Bathroom breaks were on the roadside or the occasional small town along the route, and oh how we looked forward to the big billboards featuring images of pecan nut logs that read, “Stuckey’s . . . 100 miles”, “Stuckey’s . . . 99 miles”, “Stuckey’s . . . “. It was a great time to travel.
A part of the adventure in those days was where you spent the night. Would the motel have a flashy neon marquee and a pool with green water or would the restaurant serve French toast with powdered sugar. Would the room smell like your grandma’s musty old closet, or would a roach the size of Zippo run across the ceiling after lights out? You never knew what to expect.
About 60 miles southwest of Houston in the laid back community of Wharton is a nostalgic tribute to those days long past. It’s the sort of place that many of may remember, but probably didn’t have the opportunity to stay in. It’s an old-style roadside motel with just ten units lined in a row like ten little Indians; after all this is the Tee Pee Motel.
Originally built in the early 1940s just off of what is now Highway 59, the Tee Pee Motel is the ultimate throw back to another time and has become a regional landmark. I had driven past it for years, but on this day decided to stop in for look.
As I cruised by the towering arrows that dot the closely cut lawn I flashed back to when I was a kid. And, though I never stayed in one, I remembered seeing similarly painted concrete tee pees while on family vacations and in Travelogs.

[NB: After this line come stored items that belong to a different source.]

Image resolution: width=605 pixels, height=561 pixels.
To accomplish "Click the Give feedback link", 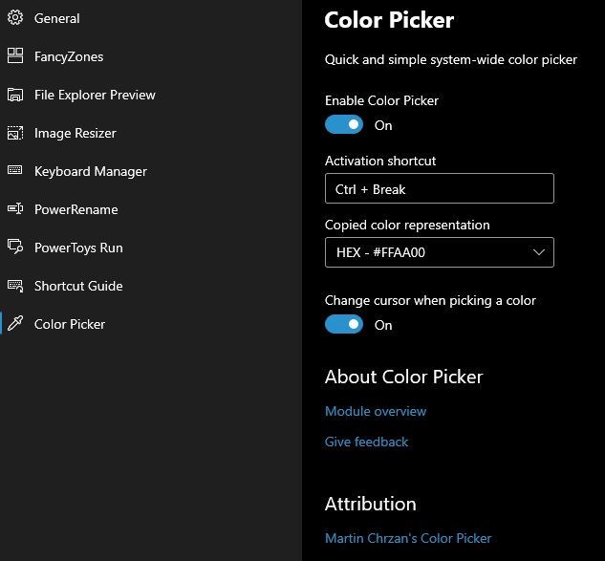I will [366, 442].
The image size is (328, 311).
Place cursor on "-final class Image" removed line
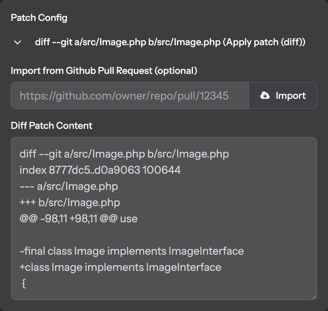[x=132, y=251]

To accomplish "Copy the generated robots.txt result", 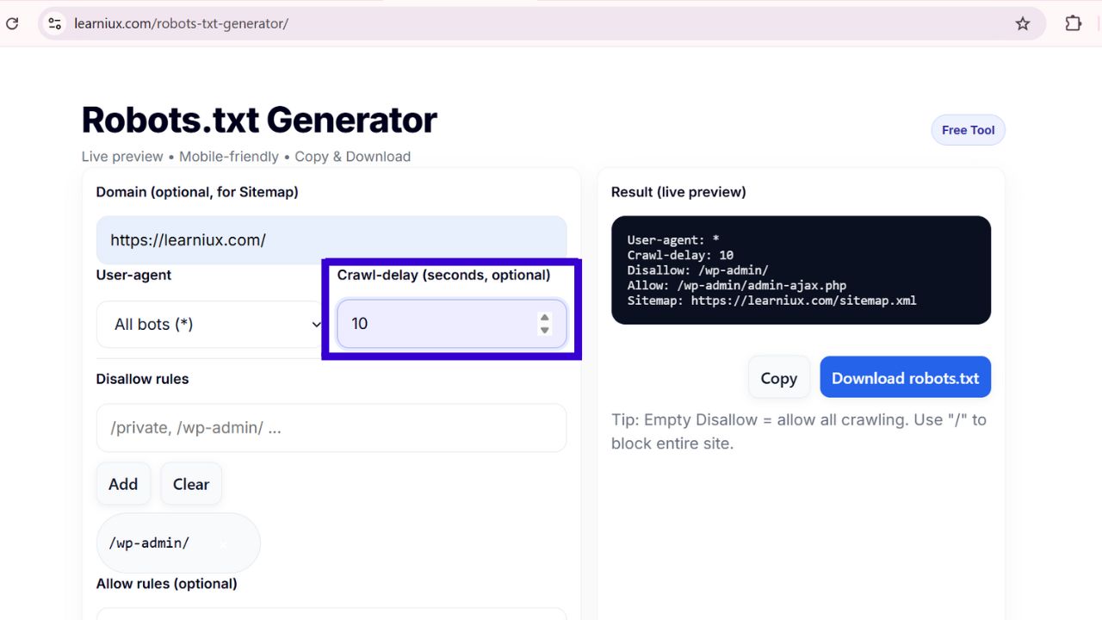I will tap(778, 378).
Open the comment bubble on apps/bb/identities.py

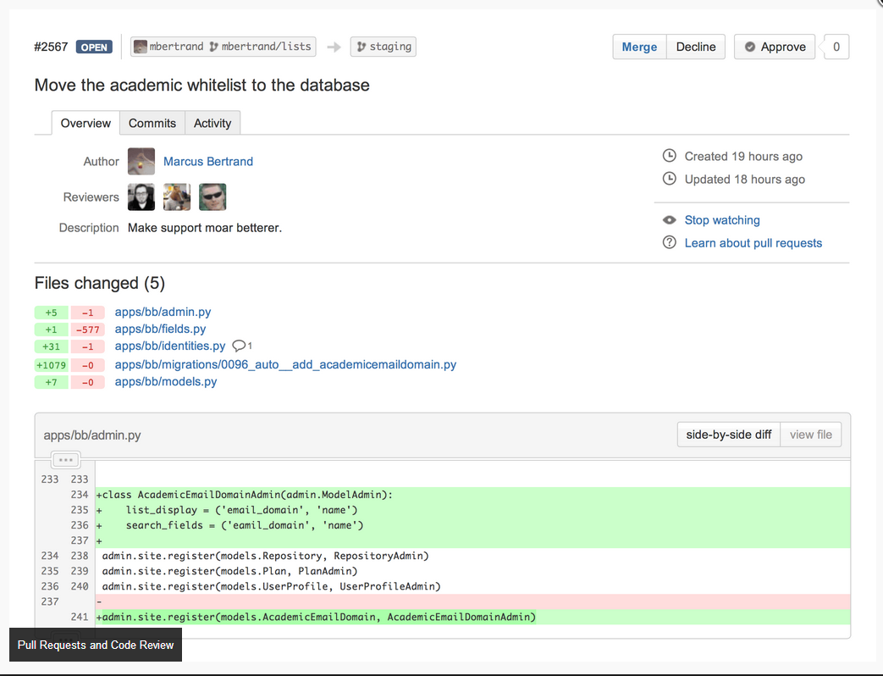tap(240, 346)
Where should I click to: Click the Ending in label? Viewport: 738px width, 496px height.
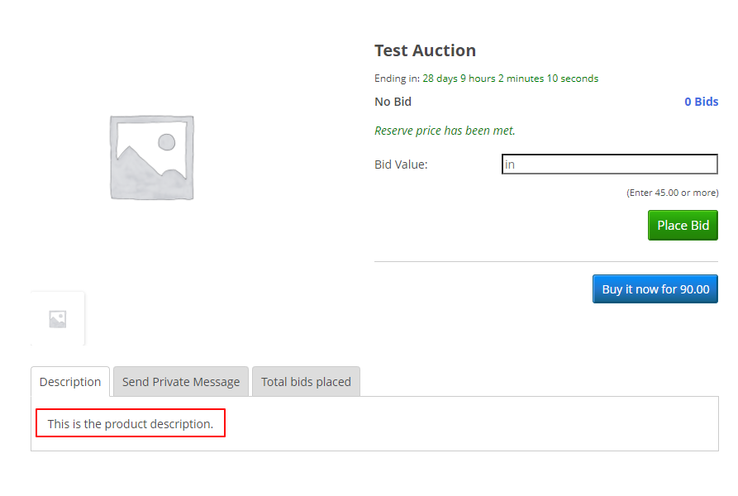click(x=398, y=79)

The motel staff was friendly and jumped at the chance to show me what the interior of a modern day tourist tee pee looks like. I’m sure that Native Americans never traveled with free Wi-Fi access, cable TV, microwave, refrigerator and a coffee maker. Poor them. Lucky us.
The décor was nothing fancy, but the room was clean and smelled fresh . . . nothing like the buffalo hide and campfire smoke of the earlier models. Earth tone colors and Indian patterns filled the room. It was the kind of old skool getaway that folks should experience at least once in a lifetime if only to say that they had slept in a true blast from the past.
After more than 70- years the Tee Pee Motel is one of only four original tee pee-style properties remaining in America, and it’s the only such lodge in Texas. It’s an icon from a simpler time. It’s the kind of place where I should have dozed off clutching my Red Rider with dreams of Roy and Dale. Maybe it’s not too late pardner. We’ll see.